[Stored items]
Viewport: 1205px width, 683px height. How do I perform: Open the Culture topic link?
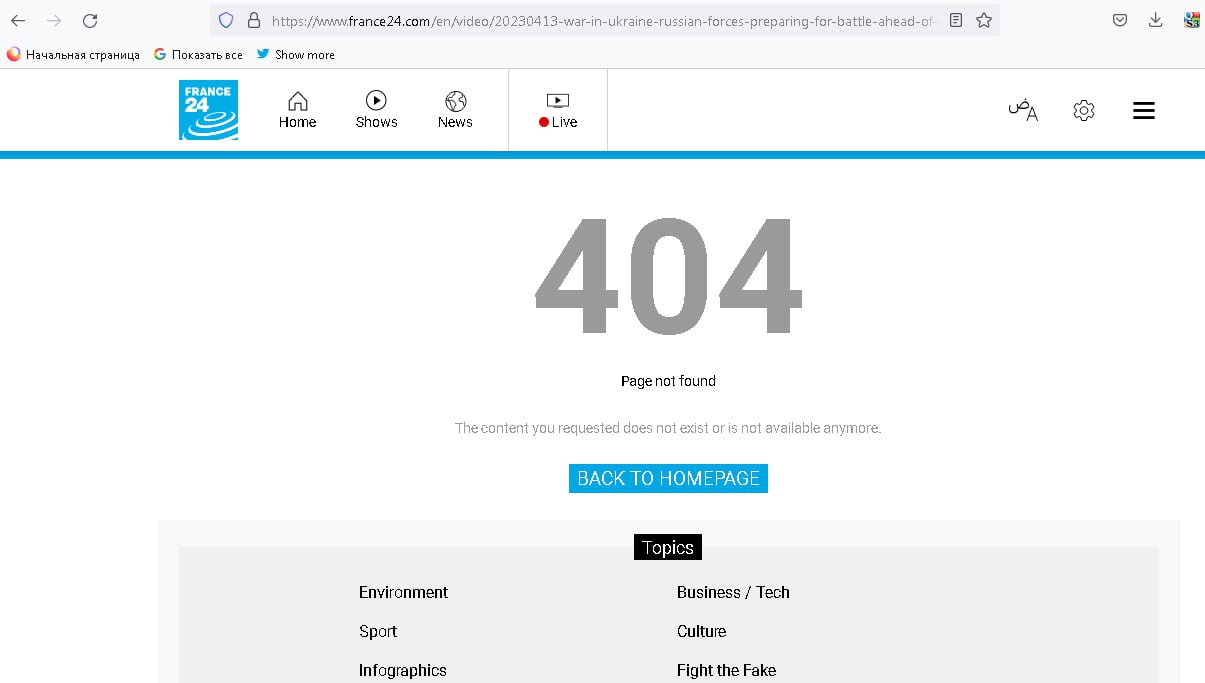701,631
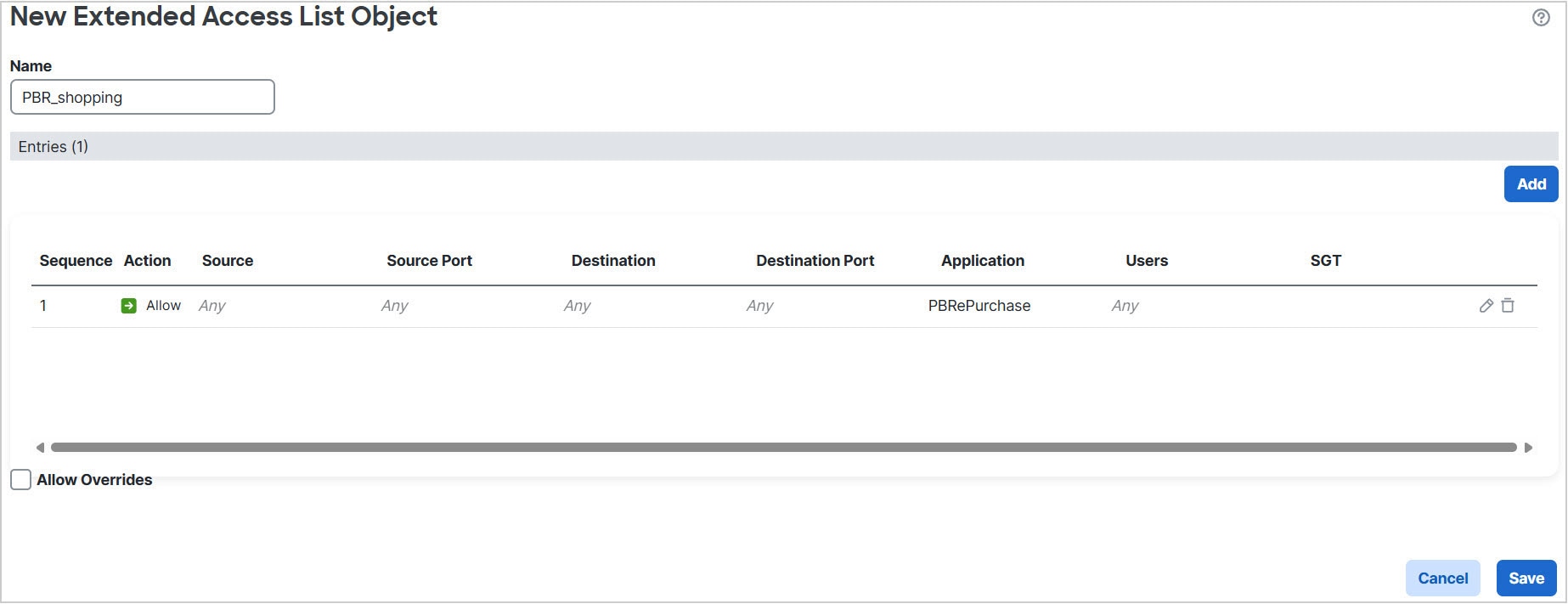Enable the Allow Overrides checkbox
The height and width of the screenshot is (604, 1568).
[21, 480]

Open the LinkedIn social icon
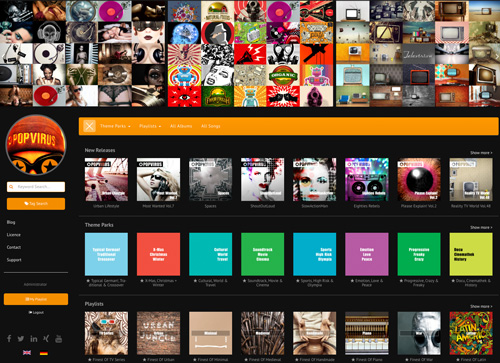point(34,339)
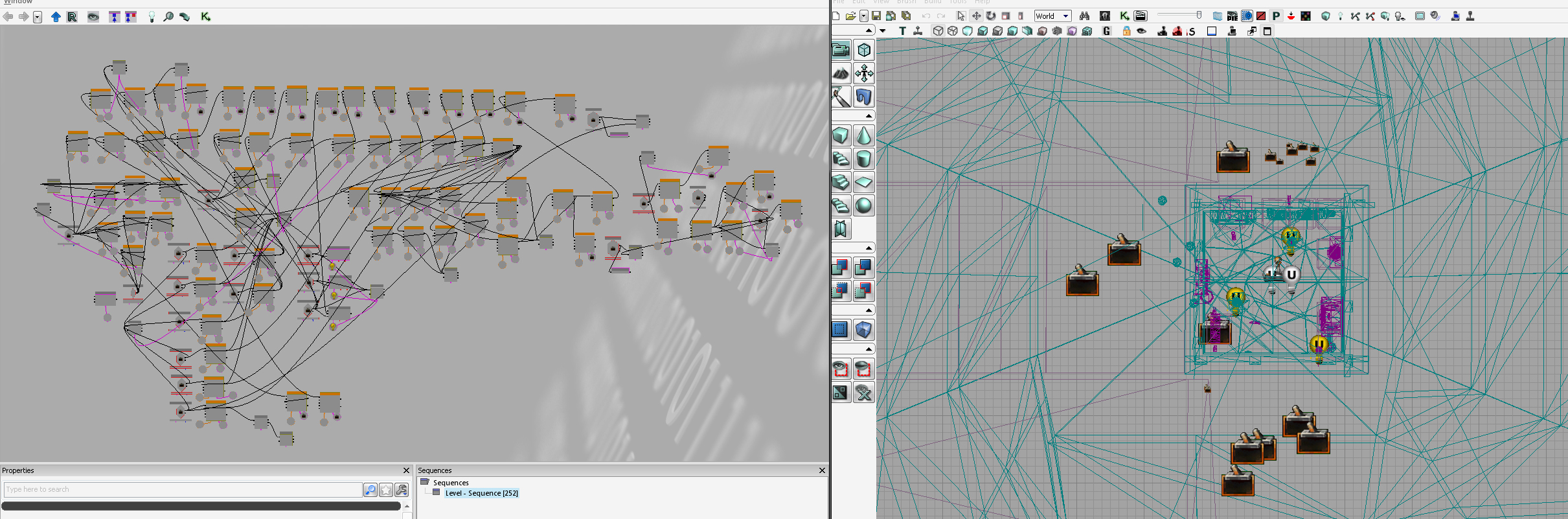Click the main toolbar slider handle

(x=1199, y=16)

What to work on: Every record above should reappear exactly, with the pictures gone.

Result of the exercise:
Viewport: 1205px width, 683px height. How do I perform: Open the Culture topic link?
701,631
Enable the Allow Overrides checkbox
The height and width of the screenshot is (604, 1568).
[21, 480]

Open the LinkedIn social icon
point(34,339)
Click the main toolbar slider handle

(x=1199, y=16)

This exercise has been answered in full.